The amazingly presented trail-side nest of the vulnerable stitchbird (hihi), and the native NZ robin

We saw almost every species of New Zealand bird we’d been hearing about, except, of course for the nocturnal kiwis. One of our favorites was the Tui, an extroverted bird with long, beautiful songs who seemed to use any excuse to show off its repertoire. Another was the Fantail, a tiny little bird with boundless energy who really seemed to enjoy showing off. They would land on a branch an arm’s length away and start chattering away, presumably about all of the day’s birdy gossip. They would flit from one spot to another, making a point of showing off their outsized tail feathers all the while. They would happily go about doing this for a full minute or two before finishing their diatribe and going on their way. They were frustratingly hard to photograph because even though they were right there, they wouldn’t sit still for more than half a second. By the time you got one in focus, it was on the next branch over. Fortunately, we had hundreds of chances at it.

Stunning scenery and blue skies!

The coast on the very far side of the island from Begonia was just one viewpoint after another of jaw dropping scenery, made even more beautiful by lots of giant Pohutakawa trees in full bloom. We wanted to explore every side trail and linger at each pretty spot, but we knew the onshore wind was coming and we would have to be on our way, so we started across the island for home. Along the way, Maryanne made the spot of the day when she sighted a Ruru, also known as a Morepork or Tasmanian Spotted Owl, sitting motionless high up in a tree. We checked later and found that their population is considered stable enough to not warrant protected status like all of the other birds on the island, but we saw loads of those and only the one hard-to-find owl, so we were pretty happy.

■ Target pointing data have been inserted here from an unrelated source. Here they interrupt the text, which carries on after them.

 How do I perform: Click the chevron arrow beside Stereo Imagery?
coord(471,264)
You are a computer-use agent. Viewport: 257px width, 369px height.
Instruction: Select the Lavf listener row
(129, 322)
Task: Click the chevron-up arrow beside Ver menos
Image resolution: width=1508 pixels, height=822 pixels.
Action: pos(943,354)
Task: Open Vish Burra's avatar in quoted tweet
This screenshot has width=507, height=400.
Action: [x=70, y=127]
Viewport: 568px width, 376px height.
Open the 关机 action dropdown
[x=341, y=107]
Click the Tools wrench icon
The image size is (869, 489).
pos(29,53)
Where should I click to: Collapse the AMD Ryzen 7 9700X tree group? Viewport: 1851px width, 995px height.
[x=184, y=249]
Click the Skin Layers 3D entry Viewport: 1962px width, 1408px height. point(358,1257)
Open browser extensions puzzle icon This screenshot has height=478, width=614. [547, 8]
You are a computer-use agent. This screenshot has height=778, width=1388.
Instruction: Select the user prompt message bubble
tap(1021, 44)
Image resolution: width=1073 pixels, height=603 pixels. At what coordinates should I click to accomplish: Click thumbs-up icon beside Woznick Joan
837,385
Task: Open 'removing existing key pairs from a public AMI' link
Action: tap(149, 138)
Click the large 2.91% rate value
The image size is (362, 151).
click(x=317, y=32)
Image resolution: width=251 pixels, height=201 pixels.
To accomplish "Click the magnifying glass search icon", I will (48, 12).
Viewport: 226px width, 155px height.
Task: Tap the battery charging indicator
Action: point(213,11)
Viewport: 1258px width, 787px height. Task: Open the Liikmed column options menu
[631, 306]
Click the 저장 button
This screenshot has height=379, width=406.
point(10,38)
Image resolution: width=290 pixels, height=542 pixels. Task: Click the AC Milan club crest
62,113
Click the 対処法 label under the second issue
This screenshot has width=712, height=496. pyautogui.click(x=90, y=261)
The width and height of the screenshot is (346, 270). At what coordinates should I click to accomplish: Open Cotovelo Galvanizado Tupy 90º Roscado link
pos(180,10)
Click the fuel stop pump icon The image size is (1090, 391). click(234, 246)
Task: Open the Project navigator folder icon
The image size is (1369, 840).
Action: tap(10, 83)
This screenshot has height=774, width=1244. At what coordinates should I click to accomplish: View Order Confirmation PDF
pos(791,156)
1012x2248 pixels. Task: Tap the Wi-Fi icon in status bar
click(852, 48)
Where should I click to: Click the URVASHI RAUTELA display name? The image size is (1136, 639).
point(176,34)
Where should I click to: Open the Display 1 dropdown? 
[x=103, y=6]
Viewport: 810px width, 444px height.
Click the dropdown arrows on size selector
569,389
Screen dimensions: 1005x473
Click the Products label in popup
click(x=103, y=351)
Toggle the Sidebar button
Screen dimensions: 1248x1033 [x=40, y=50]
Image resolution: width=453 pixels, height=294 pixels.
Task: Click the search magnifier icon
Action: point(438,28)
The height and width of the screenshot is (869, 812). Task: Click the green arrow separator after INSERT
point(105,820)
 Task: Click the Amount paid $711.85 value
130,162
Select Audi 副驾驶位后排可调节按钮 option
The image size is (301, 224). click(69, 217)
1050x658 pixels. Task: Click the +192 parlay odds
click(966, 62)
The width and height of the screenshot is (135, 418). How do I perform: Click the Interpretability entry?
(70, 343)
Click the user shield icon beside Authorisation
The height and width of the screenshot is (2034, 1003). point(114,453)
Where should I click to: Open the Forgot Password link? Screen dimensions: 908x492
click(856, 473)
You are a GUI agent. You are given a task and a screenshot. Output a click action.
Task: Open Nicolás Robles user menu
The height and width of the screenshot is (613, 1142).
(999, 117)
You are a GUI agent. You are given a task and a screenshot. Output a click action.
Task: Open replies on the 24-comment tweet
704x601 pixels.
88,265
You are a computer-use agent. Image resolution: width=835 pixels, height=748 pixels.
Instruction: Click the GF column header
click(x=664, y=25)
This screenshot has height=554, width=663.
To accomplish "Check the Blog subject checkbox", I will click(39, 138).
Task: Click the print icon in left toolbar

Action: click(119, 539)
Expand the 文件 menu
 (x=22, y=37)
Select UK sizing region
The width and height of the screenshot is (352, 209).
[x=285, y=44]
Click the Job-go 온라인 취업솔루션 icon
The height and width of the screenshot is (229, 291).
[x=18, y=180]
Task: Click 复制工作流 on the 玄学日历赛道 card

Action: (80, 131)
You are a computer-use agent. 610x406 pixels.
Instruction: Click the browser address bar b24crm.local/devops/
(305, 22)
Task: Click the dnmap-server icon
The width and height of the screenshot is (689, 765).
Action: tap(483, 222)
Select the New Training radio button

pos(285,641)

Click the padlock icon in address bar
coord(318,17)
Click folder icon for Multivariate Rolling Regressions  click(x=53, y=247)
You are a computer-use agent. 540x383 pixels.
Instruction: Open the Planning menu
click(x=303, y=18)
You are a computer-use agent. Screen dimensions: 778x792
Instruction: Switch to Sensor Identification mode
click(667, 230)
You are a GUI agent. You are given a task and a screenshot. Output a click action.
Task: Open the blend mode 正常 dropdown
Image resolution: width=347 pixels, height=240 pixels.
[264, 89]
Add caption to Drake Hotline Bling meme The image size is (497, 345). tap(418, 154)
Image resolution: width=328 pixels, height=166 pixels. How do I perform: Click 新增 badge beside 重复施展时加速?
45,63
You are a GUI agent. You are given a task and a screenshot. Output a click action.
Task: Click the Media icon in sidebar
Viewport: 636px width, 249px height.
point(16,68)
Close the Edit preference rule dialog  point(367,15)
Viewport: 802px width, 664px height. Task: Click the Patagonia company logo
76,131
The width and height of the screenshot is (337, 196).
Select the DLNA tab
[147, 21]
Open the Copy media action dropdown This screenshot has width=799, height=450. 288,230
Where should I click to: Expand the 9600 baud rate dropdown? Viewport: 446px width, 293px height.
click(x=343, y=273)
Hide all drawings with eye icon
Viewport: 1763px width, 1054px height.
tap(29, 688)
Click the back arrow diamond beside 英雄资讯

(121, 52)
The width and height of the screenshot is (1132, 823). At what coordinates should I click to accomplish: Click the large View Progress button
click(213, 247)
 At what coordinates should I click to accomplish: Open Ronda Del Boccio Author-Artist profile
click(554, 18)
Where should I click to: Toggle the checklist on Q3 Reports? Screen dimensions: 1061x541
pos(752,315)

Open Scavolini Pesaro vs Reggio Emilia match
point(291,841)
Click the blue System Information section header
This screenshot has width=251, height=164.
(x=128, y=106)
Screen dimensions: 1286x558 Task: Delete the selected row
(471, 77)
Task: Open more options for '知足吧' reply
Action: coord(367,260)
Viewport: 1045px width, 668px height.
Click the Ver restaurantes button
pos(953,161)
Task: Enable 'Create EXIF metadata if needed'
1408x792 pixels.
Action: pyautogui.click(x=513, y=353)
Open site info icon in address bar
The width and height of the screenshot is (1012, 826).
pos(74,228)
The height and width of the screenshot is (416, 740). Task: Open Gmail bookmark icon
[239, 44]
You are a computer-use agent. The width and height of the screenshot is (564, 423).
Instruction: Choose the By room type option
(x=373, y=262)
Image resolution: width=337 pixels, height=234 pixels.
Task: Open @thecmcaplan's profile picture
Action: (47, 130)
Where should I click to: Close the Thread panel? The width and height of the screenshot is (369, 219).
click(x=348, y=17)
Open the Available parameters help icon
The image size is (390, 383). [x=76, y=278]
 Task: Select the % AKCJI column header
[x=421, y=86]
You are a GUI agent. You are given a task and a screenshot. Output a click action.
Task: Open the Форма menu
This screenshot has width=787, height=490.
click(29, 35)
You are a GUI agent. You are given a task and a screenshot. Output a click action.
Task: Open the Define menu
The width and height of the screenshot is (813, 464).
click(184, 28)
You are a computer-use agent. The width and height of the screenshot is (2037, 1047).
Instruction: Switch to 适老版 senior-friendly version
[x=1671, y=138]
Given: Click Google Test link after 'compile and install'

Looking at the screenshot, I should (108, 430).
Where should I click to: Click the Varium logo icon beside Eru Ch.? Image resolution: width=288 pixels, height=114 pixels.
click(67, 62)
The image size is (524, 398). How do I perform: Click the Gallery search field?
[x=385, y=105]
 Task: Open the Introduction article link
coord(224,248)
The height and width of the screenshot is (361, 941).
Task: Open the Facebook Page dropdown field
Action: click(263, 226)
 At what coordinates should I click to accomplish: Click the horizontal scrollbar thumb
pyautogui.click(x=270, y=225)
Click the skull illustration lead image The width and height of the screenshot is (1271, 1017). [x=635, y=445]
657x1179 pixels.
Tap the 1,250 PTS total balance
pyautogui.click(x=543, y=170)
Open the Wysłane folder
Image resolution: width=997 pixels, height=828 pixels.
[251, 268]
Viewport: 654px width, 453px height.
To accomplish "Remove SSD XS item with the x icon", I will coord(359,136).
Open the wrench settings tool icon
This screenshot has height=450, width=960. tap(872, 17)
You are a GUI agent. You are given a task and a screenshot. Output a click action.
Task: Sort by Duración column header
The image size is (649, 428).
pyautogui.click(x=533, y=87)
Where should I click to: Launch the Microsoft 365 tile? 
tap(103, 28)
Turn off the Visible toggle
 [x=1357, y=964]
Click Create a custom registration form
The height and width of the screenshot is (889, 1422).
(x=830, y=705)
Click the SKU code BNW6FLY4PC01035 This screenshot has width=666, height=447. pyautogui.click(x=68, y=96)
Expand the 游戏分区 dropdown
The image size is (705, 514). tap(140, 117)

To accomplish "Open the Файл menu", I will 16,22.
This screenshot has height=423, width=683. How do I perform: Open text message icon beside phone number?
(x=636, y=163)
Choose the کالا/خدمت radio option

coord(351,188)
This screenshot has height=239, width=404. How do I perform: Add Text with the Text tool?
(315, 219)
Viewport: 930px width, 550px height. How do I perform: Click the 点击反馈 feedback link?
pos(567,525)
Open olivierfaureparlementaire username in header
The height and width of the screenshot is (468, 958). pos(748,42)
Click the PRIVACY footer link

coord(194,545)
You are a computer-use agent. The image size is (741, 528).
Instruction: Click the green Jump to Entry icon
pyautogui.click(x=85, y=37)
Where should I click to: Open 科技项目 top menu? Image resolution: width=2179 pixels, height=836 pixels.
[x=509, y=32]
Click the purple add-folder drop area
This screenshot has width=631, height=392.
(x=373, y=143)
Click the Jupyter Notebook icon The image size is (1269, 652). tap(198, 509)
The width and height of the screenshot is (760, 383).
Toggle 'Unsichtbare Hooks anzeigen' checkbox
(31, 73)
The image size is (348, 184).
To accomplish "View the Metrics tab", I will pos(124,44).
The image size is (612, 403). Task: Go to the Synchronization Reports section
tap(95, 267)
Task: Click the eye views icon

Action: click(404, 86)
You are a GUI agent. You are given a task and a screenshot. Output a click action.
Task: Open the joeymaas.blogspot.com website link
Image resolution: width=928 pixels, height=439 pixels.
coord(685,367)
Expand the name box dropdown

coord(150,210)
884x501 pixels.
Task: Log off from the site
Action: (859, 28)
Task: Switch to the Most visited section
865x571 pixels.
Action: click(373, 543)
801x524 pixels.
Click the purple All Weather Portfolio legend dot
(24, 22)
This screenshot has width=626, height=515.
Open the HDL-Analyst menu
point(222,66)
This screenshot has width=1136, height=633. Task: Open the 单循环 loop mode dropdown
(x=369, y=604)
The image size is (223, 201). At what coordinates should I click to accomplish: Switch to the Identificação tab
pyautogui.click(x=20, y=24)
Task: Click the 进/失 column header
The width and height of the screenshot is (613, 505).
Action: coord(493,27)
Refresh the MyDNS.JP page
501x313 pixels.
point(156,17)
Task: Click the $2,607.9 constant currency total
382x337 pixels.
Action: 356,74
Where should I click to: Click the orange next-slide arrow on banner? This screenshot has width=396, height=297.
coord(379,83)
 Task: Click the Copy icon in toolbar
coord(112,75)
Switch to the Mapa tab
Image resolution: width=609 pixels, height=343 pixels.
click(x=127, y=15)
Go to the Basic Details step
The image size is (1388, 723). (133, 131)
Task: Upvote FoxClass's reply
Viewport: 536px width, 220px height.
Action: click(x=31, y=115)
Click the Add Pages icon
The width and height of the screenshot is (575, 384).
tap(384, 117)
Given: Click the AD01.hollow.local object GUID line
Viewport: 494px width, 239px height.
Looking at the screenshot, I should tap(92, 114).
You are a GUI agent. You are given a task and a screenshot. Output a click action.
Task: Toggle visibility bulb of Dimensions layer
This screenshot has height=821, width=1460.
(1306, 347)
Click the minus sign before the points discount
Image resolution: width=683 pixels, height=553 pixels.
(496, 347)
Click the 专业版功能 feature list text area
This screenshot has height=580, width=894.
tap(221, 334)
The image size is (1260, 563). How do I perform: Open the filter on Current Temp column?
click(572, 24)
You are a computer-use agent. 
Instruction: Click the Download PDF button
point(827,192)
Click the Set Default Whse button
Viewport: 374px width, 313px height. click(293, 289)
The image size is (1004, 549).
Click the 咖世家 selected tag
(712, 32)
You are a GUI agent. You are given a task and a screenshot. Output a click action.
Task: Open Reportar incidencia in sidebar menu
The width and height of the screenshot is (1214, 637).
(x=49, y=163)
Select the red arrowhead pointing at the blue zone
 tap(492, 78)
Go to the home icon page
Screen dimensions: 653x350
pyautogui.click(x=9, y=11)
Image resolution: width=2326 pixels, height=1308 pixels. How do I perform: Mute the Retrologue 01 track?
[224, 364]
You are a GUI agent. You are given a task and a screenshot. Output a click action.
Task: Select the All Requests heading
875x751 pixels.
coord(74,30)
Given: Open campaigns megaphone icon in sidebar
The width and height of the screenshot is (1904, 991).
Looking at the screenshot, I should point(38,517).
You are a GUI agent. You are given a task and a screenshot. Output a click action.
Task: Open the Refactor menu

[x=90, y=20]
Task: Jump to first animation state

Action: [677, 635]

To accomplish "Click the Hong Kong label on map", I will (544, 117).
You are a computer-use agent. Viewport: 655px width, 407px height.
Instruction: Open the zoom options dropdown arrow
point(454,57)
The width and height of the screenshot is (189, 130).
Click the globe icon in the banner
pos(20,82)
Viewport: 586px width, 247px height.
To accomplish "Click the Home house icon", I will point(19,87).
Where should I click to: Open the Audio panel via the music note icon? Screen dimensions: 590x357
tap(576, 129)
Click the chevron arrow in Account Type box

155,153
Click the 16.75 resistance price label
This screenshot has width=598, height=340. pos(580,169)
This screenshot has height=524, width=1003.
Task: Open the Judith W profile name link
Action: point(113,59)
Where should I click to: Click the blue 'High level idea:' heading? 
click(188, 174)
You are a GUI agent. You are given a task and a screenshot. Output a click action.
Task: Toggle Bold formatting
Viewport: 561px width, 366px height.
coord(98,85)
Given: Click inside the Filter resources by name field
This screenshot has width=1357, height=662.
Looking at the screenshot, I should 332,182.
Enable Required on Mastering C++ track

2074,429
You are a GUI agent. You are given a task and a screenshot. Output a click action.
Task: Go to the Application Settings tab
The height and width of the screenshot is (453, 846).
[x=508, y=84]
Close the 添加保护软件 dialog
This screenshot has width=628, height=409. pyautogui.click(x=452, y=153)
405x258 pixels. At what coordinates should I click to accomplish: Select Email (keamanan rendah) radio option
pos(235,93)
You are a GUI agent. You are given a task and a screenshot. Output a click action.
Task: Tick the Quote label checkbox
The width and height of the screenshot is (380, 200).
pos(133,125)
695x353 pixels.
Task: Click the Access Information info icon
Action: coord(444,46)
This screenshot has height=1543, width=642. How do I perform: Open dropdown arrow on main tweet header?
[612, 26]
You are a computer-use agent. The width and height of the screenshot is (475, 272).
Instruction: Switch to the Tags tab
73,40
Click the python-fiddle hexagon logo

And, of course, the birds...
Takahe, Bellbird (I think), Morepork and the 3 Oystercatcher chicks

When we got to the beach, we nearly walked through three Oystercatcher chicks. Their camouflage is so good against the pebbles that you can only see them when they are moving. When we passed too close, they all toddled over to mom for shelter and adorably plopped down by her, virtually disappearing again.

The bay was full of boats, most of whom seemed to have stopped only for lunch or a brief swim on the way to somewhere else. By the time we had hoisted the dinghy and had a snack, it was just us and one other. We saw them pulling up their anchor just after we had cleared the bay ourselves.

{Maryanne: The forecast meant we needed to move on, but we'd have loved to have explored the island several times over. Tiriti Matangi translates to 'a place tossed by the wind', so we figured we should take the forecast seriously and say farewell to Tiritiri.